A LITTLE girl whose battle with cancer united Wiganers for a record-breaking charity drive is throwing a very special party.
For when more than 100 family members, friends, classmates and well-wishers gather at the Sacred Heart social club in Springfield on April 21, it will be to mark 12 months since the completion of Emma Hoolin’s pioneering treatment to ward off an often fatal illness.
Doctors says that to go a year without a relapse from a high risk neuroblastoma is a significant achievement and landmark. It also signals a reduction in the frequency of wearying check-ups and scans she must go through at hospital: itself an indication of the progress Emma has made.
The Whitley youngster, who turns six later this month, captured the hearts of countless locals – and many more folk further afield – in 2011 after it was revealed that after weathering a gruelling range of conventional treatments, her best chance of long-term survival was a very expensive trip to the US. The Children’s Hospital of Philadelphia specialises in a form of intensive immunotherapy which aims to repel the hitherto almost inevitable and lethal relapse that high risk neuroblastoma patients suffer.
But there were two major obstacles: a massive £211,000 was needed to get Emma to America and the cash had to be raised in fewer than 100 days otherwise the treatment wouldn’t be effective.
A huge money-spinning and publicity machine – co-ordinated by family, friends and even the primary school (Woodfield) that Emma had yet to attend – rolled into action and the appeal also received backing from the Wigan Observer.
A whole stream of charitable events was hastily arranged: a gala ball, community fun days, a canoe marathon along the canal, sponsored car washes and wrist band sales to name but a handful.

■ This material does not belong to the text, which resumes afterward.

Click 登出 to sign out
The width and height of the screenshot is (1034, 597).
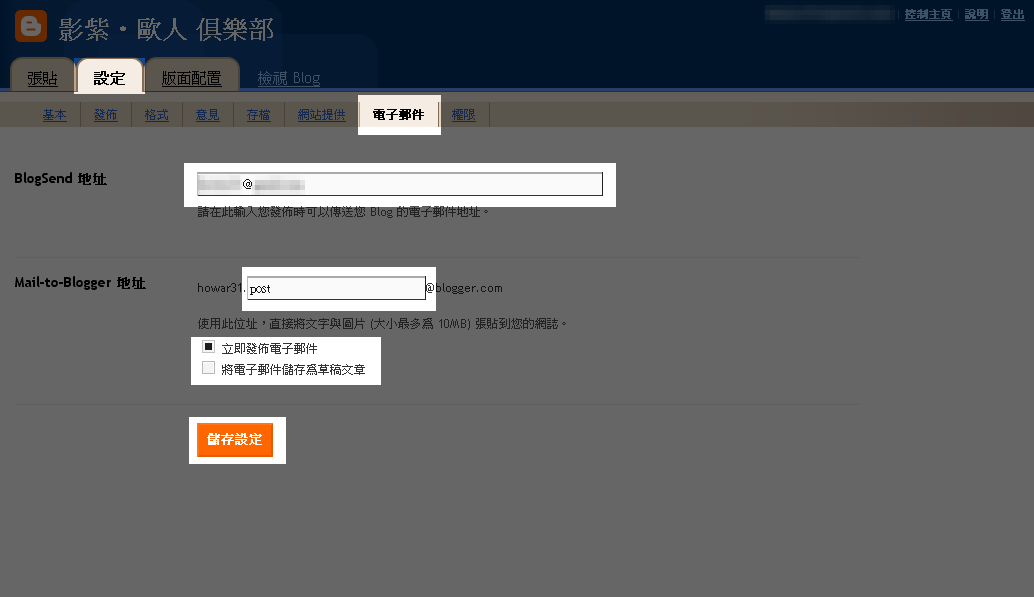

The Neuroblastoma Alliance offered to supplement any shortfall so that Emma, parents Jill and Mark and sister Lily could get to the States on time. But the charity campaign was so successful that it hit its target with more than a month to spare!
Emma duly went to Philadelphia to undergo several months of sometimes unpleasant drug therapy. But doctors declared themselves highly satisfied with it, and since returning to Wigan Emma’s health has come along in leaps and bounds.
She is also catching up on quite a bit of missed education.
The Hoolins know they are not out of the woods yet and the treatment itself has left an unfortunate side-effect, but the first anniversary is nonetheless cause for celebration.
Jill said: “Considering what Emma has been through we could not be much happier. We were told that 12 months off-treatment without a relapse was an important milestone and so too is two years. The thinking is that neuroblastoma is so aggressive that if it were coming back it would come back quite quickly.
“Emma is going to need hearing aids because the chemotherapy damaged her higher frequency hearing. We had been warned about this and it seems a relatively small sacrifice to make given what could have happened.
“She is fine in herself although we still have worried days when you fear some common symptom might be something more serious. But all the tests that have been run on her so far have come back fine.
“Doctors check her heart and lungs and also look at her hands, although they won’t tell me what they are looking for with the latter.
“We feel very lucky. Emma is now at school full time, is eager to learn and has moved up a table in class.
“We still cannot thank enough all the people who raised the money to give her this second chance.”
Talking of which – the total amount raised in Emma’s name has now topped £310,000 – almost £100,000 more than the original target.
That cash is going both to the Neuroblastoma Alliance – which has promised to help out if Emma does suffer a relapse - and to the Leigh youngster Braiden Lee-Prescott who is battling the same condition and has just returned home mid-treatment from Philadelphia after suffering a relapse.